İlk sezonu iki günde bitirdim. Biraz sezonun kısalığından, biraz da bağımlılık yarattığından.
Diğer dizilerden oldukça farklı bir havası var. Sanki 5 kişinin günlük olaylarını izliyormuşsunuz gibi. Ne bileyim, o kadar süper kahraman muhabbeti çok sıradan ve normal gibi geliyor insana. Bağımlılık yaratıyor izledikçe izleyesiniz geliyor. Zaten son bölüme gelmeden indirmeye başladım ikinci sezonu.
Süper güç kavramını da iyi işlemişler. Alışılmadık güçler değil, hatta sıradan “süper” güçler. Zaten uçma, alev çıkarma, duvara tırmanma falan olsaydı aynı keyfi alamazdınız. Güçlerinden memnun değiller, gerekirse hiç sahip olmamayı dilerler. Tabi, Nathan dışında. Güçlerini diğer kahramanların aksine, kendi çıkarları ve sorunları üzerine kullandıkları için dizi sıradanlaşıyor. Tabi buradaki sıradanlaşmak sıkıcılıktan çok, özgünlük.
Bu diziyi sevmemin en büyük sebebi de karakterler tabi ki. Hepsi iyi niyetli ve normal İngiliz gencinin sahip olduğu sorunlara sahip. Güçleri bu sorunları çözmelerine yardım ederken, aynı zamanda yeni sorunları da beraberinde getiriyor. Fakat dördünün tek sorunu Nathan var, o süper güçlerle bile çözülmüyor. Simon diye biri de var, tanıdığınız en utangaç kişinin on katı kadar utangaç, aynı zamanda içinde iyi ruhlu psikopat bir herif yatıyor, o ayrı.
İlk sezon hakkında,1x4 bittiğinde tek düşündüğüm senaristin sıkılmış olması ve biraz oyun oynamak istemesi oldu. Boş ve çarpıcı bir bölümdü. Aslında tam boş değildi, karakterler hakkındaki bazı soruları aydınlatır nitelikteydi.
Ayrıca Nathanın 1x6’nın sonunda yaptığı o konuşma, beni en az Charlie Chaplin’in Great Dictator konuşması kadar etkiledi. Tüylerim diken diken oldu.

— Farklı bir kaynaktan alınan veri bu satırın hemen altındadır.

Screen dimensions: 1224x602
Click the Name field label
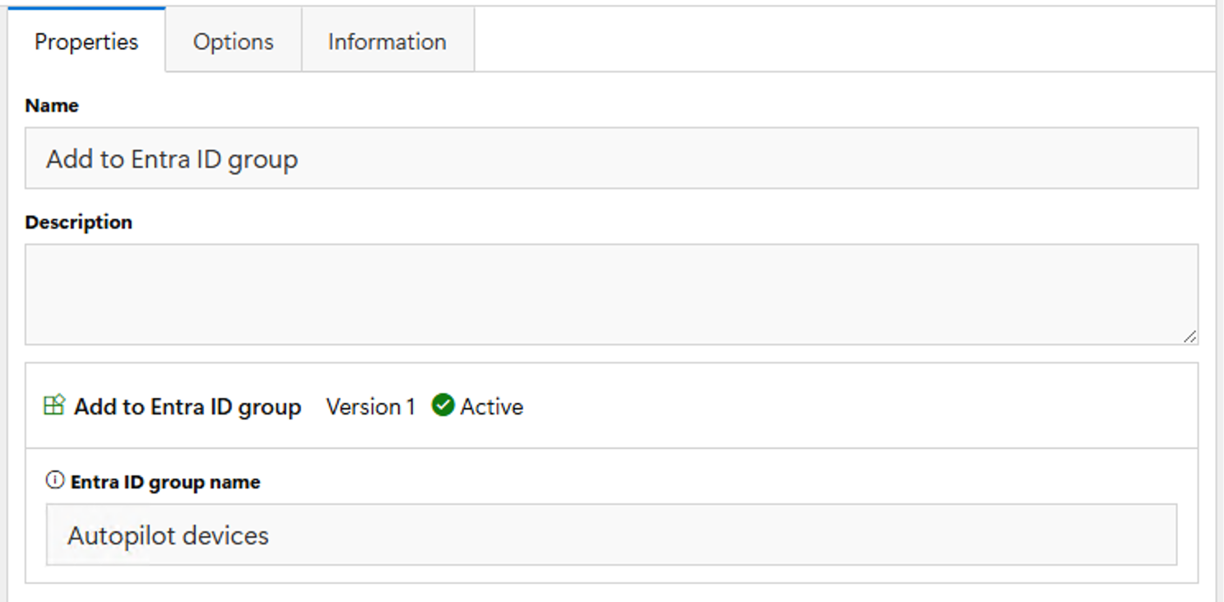[52, 105]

She's got you thinking this is how you’re supposed to be. But it's not. We're young. We’re supposed to drink too much. We're supposed to have bad attitudes and shag each other's brains out. we are designed to party. This is it. Yeah so a few of us will overdose, or go mental. But Charles Darwin said ‘You can't make an omelette without breaking a few eggs.’ And that's what it's all about - breaking eggs - by eggs, I do mean, getting twatted on a cocktail of class as.
If you could just see yourselves. It breaks my heart. You're wearing cardigans. We had it all. We've fucked up bigger and better than any generation that came before us. We were so beautiful! We're screw-ups. I am a screw up. And I plan to be a screw-up until my late twenties, or maybe even my early thirties. And I will shag my own mother before I let her or anyone else take that away from me!"